La grotte de Nabrigas est une petite perle posée sur le rebord sud du Causse Méjean, au dessus des gorges de la Jonte. Je ne vous en dirais pas tellement plus sur sa localisation car il faut lui laisser une certaine tranquillité. Elle est portée sur la carte IGN 25.000ème. Les courageux tenace la trouveront facilement, les autres en rêveront.
Car il y a de quoi rêver, à Nabrigas. Ca commence avec le site, impressionnant, grandiose, perché au dessus des gorges de la Jonte. Atteindre l’entrée représente déjà en soi une balade magnifique. Il y a aussi l’entrée : après une marche brulante l’été ou glaciale l’hiver l’entrée, protégée par les arbres d’un petit bois, apparaît comme un havre d’intimité.
Un porche partiellement muré, et on pénètre dans une première salle vaste, tiède. Le sol, couvert d’une épaisse couche de fumier de brebis, est souple sous le pas. Marcher dessus est agréable, et cette masse molle assouplit aussi l’ambiance sonore qui est plus feutrée que d’ordinaire en milieu souterrain.
Au delà de cette première salle, la grotte s’organise autour d’une galerie principale, confortable, où l’on est presque toujours debout, s’élargissant régulièrement en petites salles , lançant de-ci de-là des galeries secondaires peu développées, nécessitant parfois de se mettre à quatre pattes. Pas de risque de se perdre, pas de dangers autres que celui de se cogner dans les parties basses. On peut tout explorer à sa guise, flâner…
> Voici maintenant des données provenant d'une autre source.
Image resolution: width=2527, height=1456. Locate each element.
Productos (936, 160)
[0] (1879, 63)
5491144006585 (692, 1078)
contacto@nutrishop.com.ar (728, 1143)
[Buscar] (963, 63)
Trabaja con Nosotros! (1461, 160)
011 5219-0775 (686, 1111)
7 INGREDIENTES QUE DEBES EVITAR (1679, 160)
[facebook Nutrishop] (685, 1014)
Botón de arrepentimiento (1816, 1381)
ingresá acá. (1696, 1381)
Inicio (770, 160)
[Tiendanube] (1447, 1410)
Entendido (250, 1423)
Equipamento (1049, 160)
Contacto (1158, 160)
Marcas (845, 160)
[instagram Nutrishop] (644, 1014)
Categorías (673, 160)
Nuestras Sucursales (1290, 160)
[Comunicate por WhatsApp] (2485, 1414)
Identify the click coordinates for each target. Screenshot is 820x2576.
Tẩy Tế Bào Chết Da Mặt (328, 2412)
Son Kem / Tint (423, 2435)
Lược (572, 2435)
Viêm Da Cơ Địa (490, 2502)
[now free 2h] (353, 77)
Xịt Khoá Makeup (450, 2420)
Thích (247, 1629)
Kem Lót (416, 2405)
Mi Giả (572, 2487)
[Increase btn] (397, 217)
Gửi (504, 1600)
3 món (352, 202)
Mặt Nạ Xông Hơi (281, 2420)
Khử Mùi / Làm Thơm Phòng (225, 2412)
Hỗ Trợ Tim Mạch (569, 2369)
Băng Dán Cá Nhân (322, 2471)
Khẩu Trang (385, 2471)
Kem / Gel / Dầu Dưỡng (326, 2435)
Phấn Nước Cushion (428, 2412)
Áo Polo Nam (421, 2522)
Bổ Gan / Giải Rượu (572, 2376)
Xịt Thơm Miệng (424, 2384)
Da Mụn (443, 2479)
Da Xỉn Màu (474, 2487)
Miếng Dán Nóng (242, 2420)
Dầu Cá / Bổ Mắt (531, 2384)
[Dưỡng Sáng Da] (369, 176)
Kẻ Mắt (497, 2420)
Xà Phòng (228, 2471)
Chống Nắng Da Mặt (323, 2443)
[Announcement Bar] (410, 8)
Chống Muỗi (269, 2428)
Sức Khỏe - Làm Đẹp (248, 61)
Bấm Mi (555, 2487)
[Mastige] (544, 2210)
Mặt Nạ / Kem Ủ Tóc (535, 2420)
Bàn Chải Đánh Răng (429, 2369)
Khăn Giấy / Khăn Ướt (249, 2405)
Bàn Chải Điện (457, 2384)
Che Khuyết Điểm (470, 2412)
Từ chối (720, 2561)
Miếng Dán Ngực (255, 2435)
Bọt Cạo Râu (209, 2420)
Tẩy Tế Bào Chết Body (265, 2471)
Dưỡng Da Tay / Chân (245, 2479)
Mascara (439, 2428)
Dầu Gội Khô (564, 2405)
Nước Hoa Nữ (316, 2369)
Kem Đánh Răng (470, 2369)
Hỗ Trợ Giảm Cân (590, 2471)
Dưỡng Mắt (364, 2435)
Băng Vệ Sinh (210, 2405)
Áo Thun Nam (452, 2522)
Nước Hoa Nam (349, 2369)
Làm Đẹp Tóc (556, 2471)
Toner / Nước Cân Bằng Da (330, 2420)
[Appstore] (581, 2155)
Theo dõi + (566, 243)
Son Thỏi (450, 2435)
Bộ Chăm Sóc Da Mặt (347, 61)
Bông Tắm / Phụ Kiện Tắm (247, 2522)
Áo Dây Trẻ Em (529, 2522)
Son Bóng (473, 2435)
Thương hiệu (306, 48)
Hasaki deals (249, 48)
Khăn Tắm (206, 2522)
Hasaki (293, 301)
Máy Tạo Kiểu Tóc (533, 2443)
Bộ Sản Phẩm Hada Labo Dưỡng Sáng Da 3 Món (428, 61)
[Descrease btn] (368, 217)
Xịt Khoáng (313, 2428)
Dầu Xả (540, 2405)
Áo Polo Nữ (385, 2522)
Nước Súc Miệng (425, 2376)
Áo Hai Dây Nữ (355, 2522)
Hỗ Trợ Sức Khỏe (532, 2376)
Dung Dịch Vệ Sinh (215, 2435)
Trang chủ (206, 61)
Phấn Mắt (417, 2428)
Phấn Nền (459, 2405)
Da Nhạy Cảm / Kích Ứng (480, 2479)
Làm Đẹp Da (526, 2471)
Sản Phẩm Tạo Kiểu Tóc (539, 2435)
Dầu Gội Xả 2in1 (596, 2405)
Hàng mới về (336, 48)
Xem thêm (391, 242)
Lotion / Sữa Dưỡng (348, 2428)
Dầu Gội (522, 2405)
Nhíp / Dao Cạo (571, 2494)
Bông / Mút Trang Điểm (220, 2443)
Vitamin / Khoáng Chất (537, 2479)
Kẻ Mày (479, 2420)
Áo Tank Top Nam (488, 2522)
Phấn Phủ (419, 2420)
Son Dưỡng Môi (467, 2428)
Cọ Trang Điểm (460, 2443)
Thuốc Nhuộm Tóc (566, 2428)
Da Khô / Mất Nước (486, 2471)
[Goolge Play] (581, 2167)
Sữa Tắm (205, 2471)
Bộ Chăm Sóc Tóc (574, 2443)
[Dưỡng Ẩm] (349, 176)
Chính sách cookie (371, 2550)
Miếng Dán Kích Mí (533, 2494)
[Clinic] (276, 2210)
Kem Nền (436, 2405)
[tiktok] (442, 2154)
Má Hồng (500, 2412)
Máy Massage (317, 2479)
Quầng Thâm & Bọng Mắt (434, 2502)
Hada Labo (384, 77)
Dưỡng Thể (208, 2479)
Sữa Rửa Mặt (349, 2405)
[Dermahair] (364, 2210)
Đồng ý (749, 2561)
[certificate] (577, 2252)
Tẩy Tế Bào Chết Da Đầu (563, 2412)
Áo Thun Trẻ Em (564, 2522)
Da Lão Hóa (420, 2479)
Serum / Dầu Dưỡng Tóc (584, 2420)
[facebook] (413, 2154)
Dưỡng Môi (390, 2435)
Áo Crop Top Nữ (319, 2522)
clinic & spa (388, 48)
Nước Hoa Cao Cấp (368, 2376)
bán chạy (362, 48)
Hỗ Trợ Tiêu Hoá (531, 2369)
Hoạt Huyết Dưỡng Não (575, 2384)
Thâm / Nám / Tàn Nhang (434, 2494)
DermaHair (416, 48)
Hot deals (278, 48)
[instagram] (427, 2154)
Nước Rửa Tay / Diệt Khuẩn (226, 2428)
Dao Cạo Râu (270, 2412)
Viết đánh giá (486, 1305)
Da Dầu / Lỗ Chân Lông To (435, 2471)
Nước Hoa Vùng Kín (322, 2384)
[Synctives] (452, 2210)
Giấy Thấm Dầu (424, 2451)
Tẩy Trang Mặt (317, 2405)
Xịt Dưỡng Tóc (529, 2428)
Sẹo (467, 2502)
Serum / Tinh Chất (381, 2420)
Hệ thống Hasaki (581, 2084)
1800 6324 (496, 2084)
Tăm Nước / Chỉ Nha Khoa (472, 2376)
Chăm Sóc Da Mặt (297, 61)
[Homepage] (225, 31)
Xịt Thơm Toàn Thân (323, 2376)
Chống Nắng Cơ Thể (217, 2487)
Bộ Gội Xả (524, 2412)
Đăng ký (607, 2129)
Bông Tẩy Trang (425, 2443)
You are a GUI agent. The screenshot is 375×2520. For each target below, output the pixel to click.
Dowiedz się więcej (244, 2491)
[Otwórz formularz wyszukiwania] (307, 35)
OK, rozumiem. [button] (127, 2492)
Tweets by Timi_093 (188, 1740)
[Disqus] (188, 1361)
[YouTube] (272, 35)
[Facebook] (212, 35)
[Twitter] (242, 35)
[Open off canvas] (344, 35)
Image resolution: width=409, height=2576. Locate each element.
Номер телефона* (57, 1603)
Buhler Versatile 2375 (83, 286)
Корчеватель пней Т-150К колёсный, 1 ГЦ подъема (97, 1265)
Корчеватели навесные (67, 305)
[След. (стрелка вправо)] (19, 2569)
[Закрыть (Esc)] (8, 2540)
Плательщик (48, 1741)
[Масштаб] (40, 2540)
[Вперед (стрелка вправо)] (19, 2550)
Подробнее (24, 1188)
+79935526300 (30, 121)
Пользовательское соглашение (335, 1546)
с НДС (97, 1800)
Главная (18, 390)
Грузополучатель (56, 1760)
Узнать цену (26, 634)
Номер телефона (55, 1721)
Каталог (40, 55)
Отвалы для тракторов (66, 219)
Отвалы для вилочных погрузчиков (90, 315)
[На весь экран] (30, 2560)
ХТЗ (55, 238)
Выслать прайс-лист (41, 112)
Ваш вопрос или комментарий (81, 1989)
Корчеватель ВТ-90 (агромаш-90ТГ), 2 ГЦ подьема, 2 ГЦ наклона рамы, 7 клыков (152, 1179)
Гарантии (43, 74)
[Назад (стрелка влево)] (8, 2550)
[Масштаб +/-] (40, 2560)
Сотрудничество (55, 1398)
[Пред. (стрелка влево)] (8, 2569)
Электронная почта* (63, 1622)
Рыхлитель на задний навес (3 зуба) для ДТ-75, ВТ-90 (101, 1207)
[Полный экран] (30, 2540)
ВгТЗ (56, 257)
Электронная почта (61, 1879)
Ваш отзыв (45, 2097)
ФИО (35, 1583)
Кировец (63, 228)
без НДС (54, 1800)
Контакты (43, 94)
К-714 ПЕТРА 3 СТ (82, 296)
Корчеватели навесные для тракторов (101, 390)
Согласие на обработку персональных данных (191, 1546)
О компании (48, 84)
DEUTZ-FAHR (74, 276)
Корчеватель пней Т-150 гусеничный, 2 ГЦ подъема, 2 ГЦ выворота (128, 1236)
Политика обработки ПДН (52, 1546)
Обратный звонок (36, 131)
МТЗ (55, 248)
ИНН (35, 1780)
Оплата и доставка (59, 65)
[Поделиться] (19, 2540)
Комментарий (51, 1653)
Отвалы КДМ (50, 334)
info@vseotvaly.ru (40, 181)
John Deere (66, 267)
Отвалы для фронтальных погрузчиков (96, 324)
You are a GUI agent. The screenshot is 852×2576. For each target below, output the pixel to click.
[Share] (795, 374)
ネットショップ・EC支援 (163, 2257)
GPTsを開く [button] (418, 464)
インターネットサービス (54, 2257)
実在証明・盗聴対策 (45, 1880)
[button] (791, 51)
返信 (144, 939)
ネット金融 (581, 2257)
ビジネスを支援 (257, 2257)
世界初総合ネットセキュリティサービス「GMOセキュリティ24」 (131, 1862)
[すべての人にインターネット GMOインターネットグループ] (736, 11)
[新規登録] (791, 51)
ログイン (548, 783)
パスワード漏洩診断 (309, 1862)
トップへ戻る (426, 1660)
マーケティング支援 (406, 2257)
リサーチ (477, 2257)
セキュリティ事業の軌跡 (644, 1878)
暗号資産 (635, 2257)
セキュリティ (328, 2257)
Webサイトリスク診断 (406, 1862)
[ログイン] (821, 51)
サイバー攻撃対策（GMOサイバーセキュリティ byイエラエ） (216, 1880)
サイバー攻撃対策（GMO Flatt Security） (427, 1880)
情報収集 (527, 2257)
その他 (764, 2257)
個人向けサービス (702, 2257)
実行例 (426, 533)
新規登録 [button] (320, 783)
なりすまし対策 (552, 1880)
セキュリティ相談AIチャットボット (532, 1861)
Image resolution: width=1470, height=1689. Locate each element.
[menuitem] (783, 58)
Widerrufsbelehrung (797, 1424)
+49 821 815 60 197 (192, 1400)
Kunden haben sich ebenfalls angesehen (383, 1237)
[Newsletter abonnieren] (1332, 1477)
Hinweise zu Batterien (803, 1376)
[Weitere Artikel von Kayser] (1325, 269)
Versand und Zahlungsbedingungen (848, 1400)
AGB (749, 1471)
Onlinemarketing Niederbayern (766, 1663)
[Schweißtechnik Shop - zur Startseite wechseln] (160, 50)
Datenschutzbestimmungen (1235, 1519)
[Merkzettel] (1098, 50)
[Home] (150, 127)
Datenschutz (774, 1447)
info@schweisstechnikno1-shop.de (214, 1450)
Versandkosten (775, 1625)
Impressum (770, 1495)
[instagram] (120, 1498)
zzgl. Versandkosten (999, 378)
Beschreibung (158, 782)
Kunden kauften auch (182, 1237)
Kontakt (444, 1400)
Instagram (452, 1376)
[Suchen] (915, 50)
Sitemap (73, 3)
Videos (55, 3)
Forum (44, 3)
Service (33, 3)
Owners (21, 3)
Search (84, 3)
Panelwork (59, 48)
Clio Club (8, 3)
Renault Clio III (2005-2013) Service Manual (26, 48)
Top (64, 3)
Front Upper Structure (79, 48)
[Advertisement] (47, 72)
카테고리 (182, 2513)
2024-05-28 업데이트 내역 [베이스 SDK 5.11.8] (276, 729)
Nabrigas n’est pas une grotte prétentieuse : ici, point de concrétions géantes ni de gours bleu turquoise. Tout est dans le détail. En de nombreux endroits, les parois prennent des formes torturées et acérées originales. Les plafonds sont recouverts de figures de boue travaillée par l’humidité. Elles sont d’une grande diversité, et changent avec le temps, on peut passer des heures rien qu’à les regarder.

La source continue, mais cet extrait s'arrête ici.